● **Instructions for the task**:
Reproduce every one of the records below word for word, leaving out the pictures.

● **Information shown**:

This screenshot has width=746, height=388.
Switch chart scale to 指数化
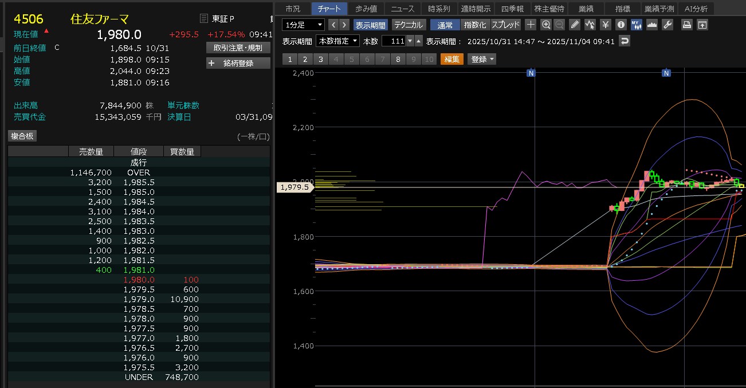click(x=475, y=25)
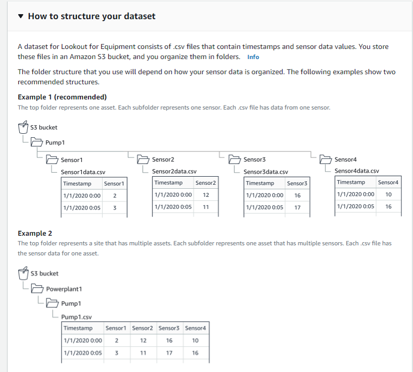Click the Pump1.csv file label
The image size is (413, 372).
[76, 317]
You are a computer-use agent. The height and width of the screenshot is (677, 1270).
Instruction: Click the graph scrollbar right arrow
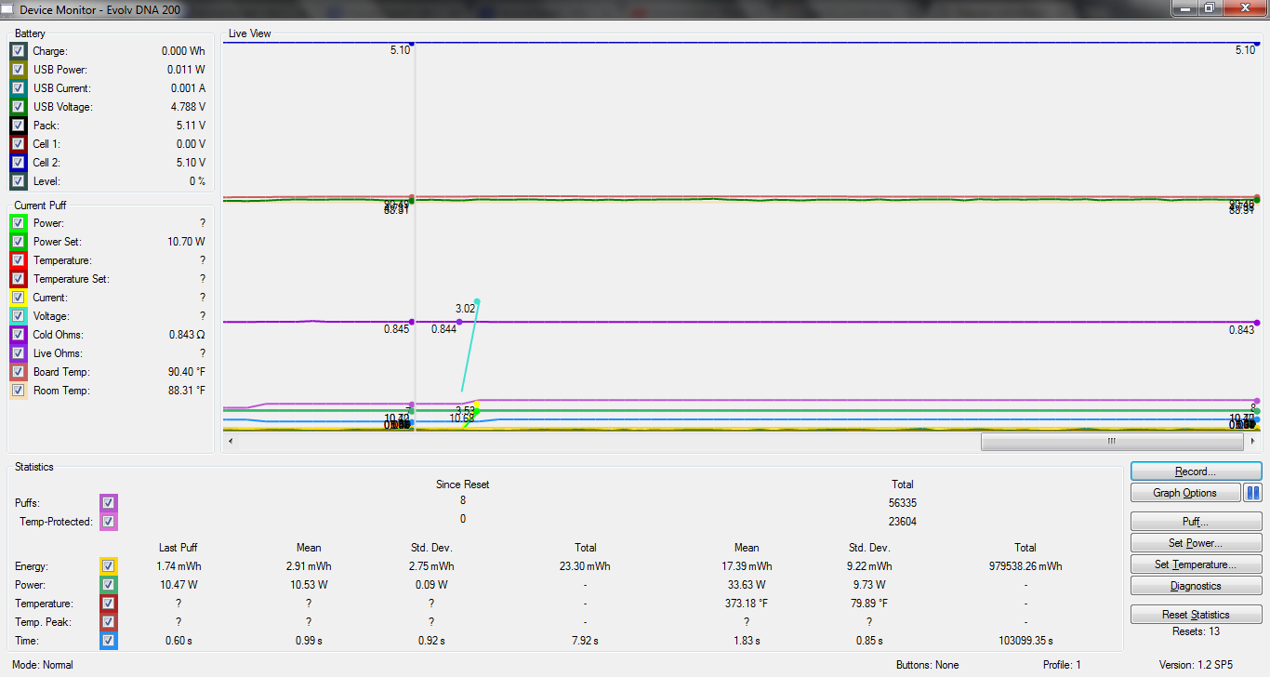(1253, 443)
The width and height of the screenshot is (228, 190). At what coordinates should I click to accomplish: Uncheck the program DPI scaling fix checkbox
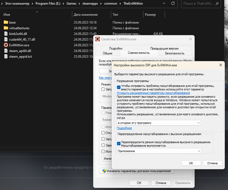point(119,87)
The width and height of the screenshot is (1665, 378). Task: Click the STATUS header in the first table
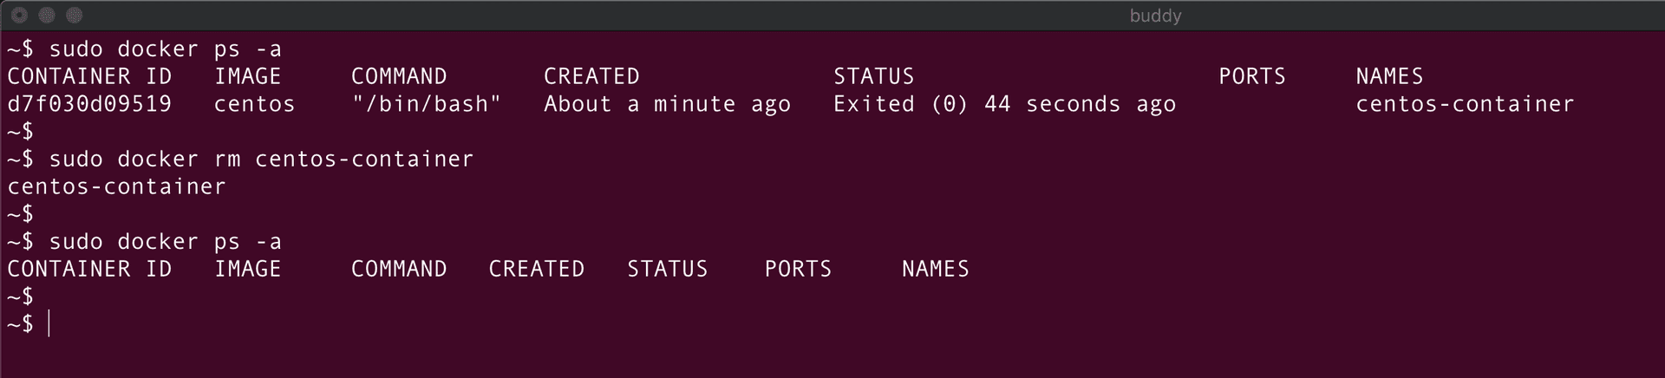tap(873, 76)
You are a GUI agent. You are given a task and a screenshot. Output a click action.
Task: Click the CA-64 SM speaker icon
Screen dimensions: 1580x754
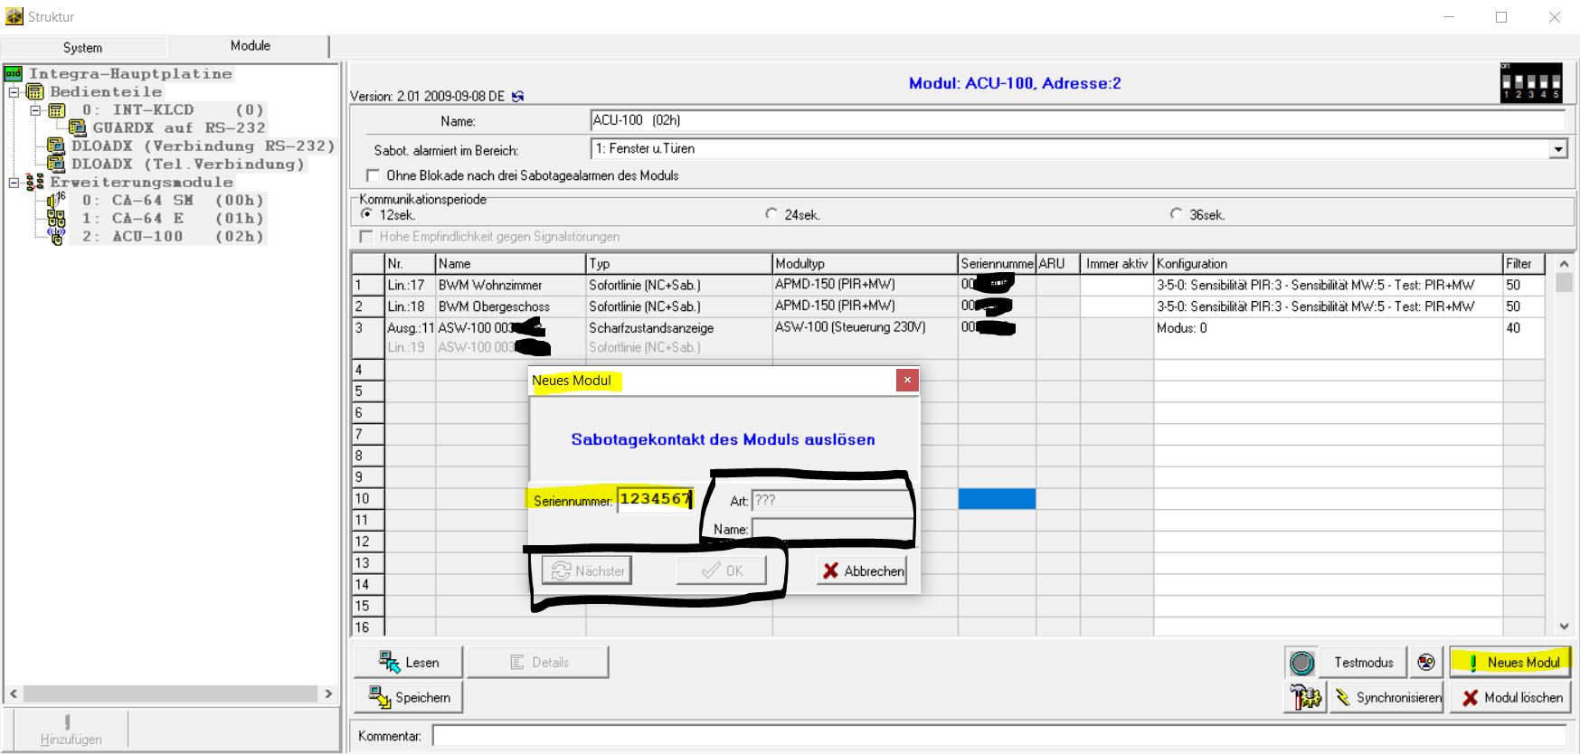[x=56, y=201]
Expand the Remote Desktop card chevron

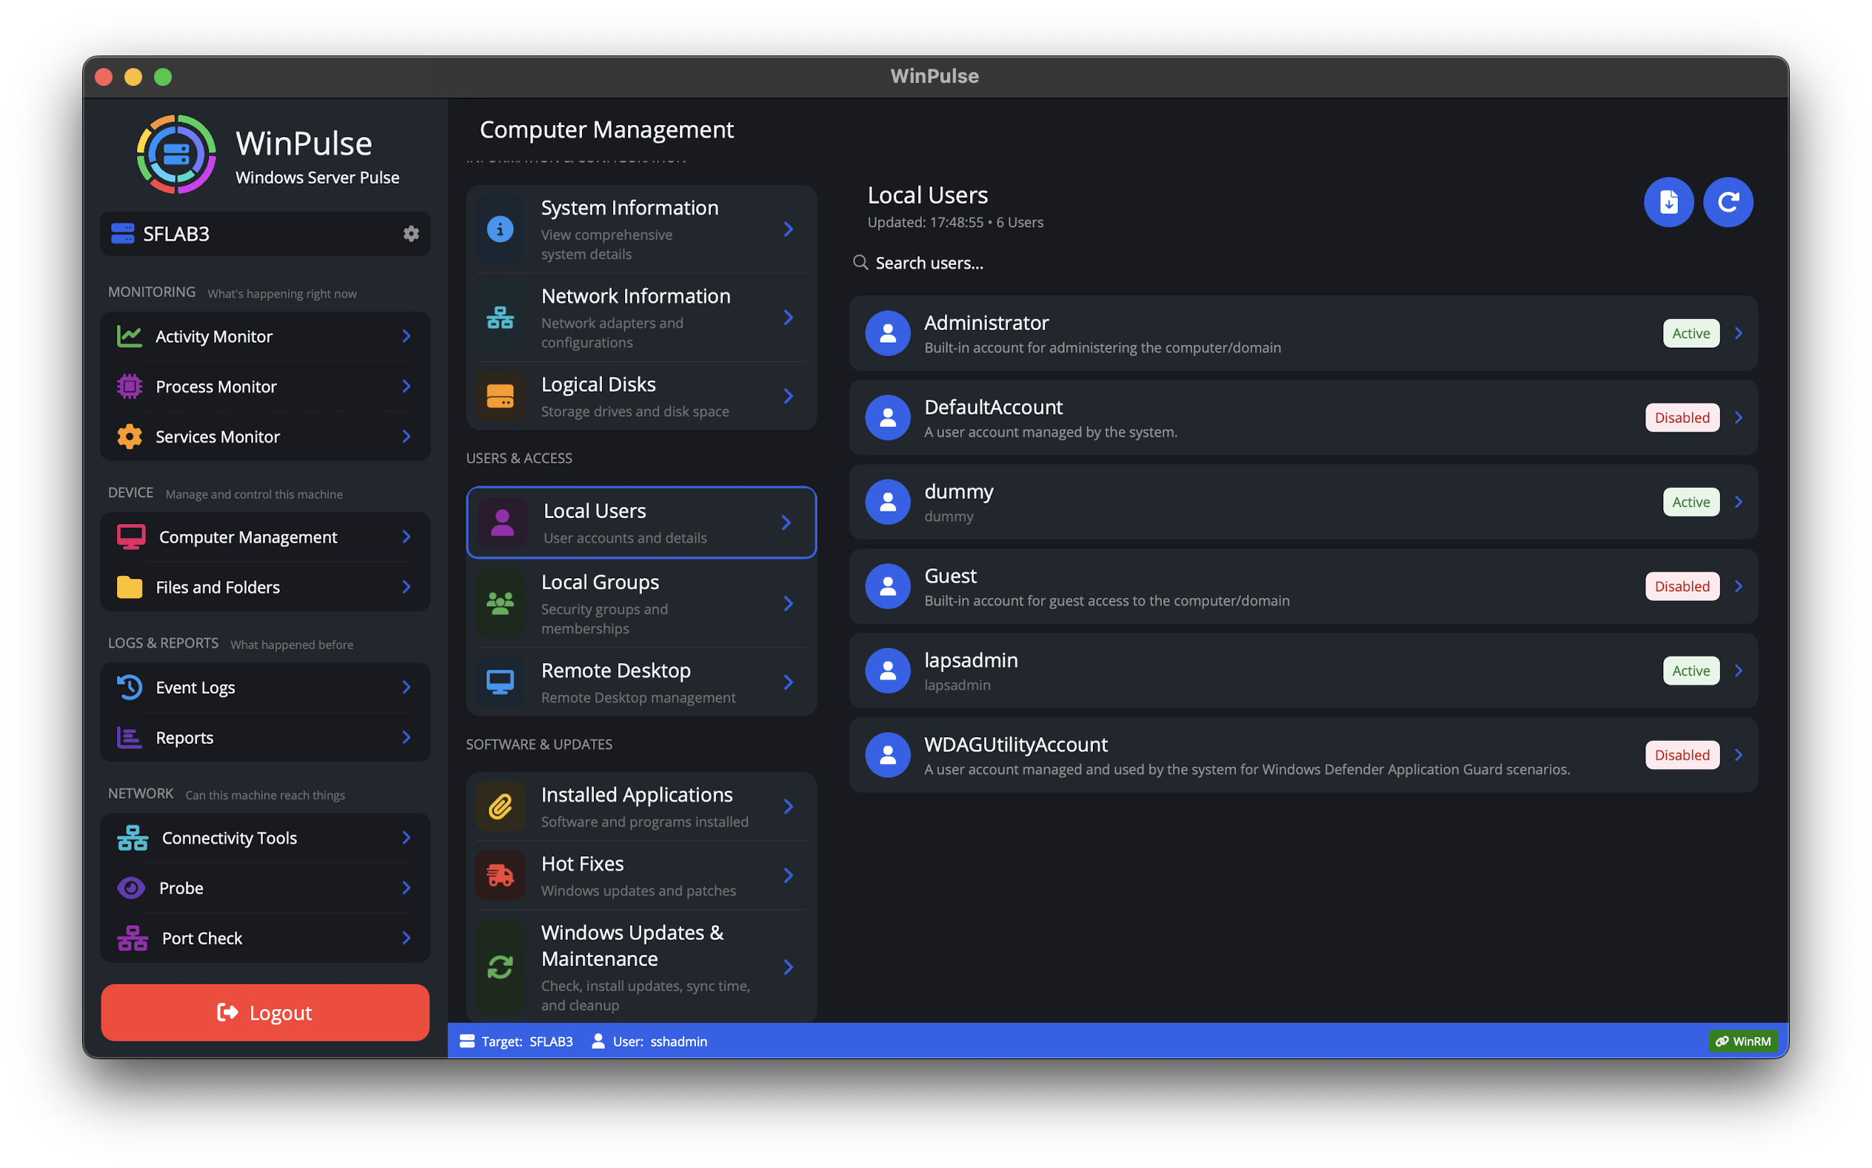pos(788,681)
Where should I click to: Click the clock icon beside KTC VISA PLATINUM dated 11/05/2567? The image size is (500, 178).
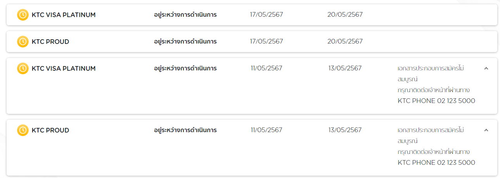(x=23, y=68)
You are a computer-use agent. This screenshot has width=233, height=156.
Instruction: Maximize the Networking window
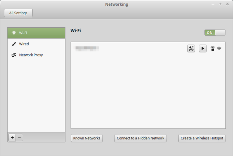pyautogui.click(x=220, y=4)
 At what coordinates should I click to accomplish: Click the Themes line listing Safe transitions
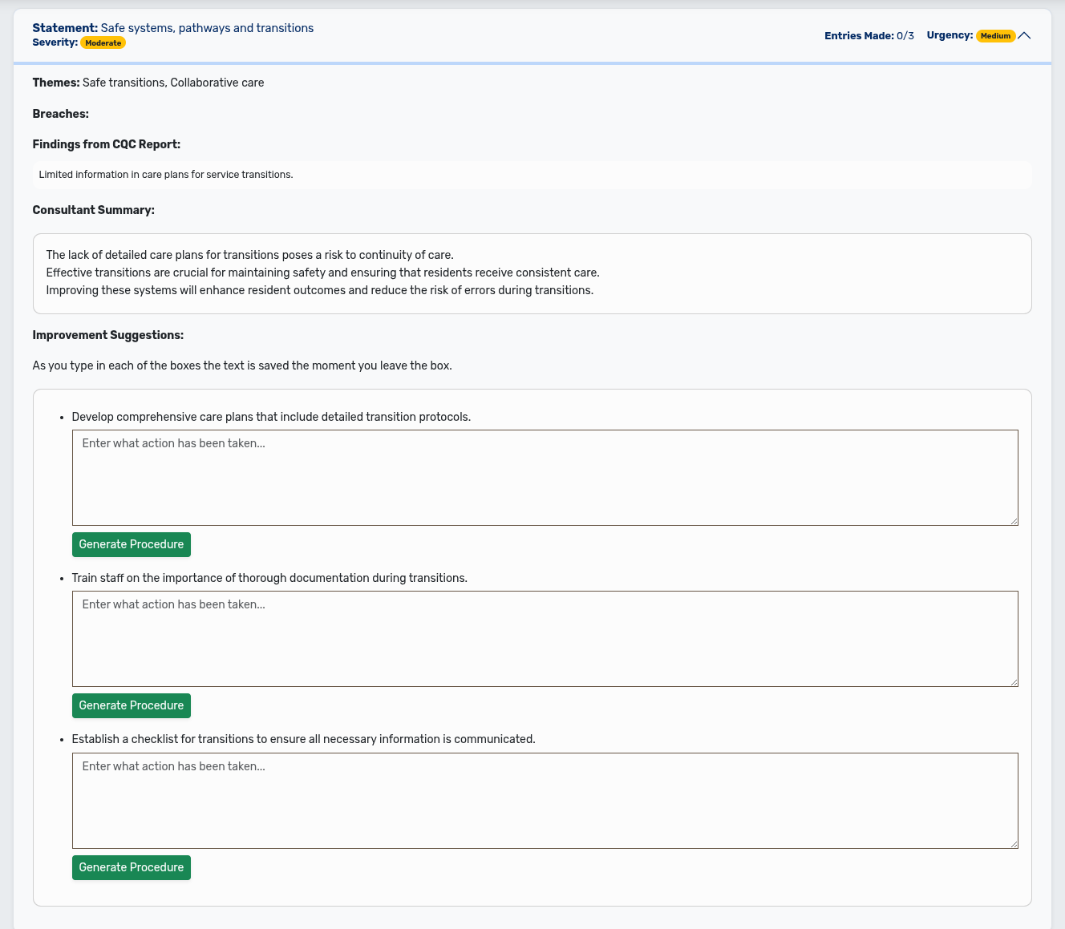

● **Answer to this exercise**:
This screenshot has width=746, height=388.
Switch chart scale to 指数化
click(x=475, y=25)
Click the Pump1.csv file label
The image size is (413, 372).
[76, 317]
You are a computer-use agent. The height and width of the screenshot is (677, 1270).
Instruction: Click the graph scrollbar right arrow
(1253, 443)
The width and height of the screenshot is (228, 190). At what coordinates should I click to accomplish: Uncheck the program DPI scaling fix checkbox
point(119,87)
The width and height of the screenshot is (1665, 378). Task: Click the STATUS header in the first table
tap(873, 76)
You are a GUI agent. You are given a task and a screenshot. Output a click action.
Task: Click the CA-64 SM speaker icon
Screen dimensions: 1580x754
[x=56, y=201]
Expand the Remote Desktop card chevron

pos(788,681)
Where should I click to: Click the clock icon beside KTC VISA PLATINUM dated 11/05/2567? The image size is (500, 178).
(x=23, y=68)
You are a computer-use agent. This screenshot has width=233, height=156.
Instruction: Maximize the Networking window
pyautogui.click(x=220, y=4)
 At what coordinates should I click to accomplish: Click the Themes line listing Safe transitions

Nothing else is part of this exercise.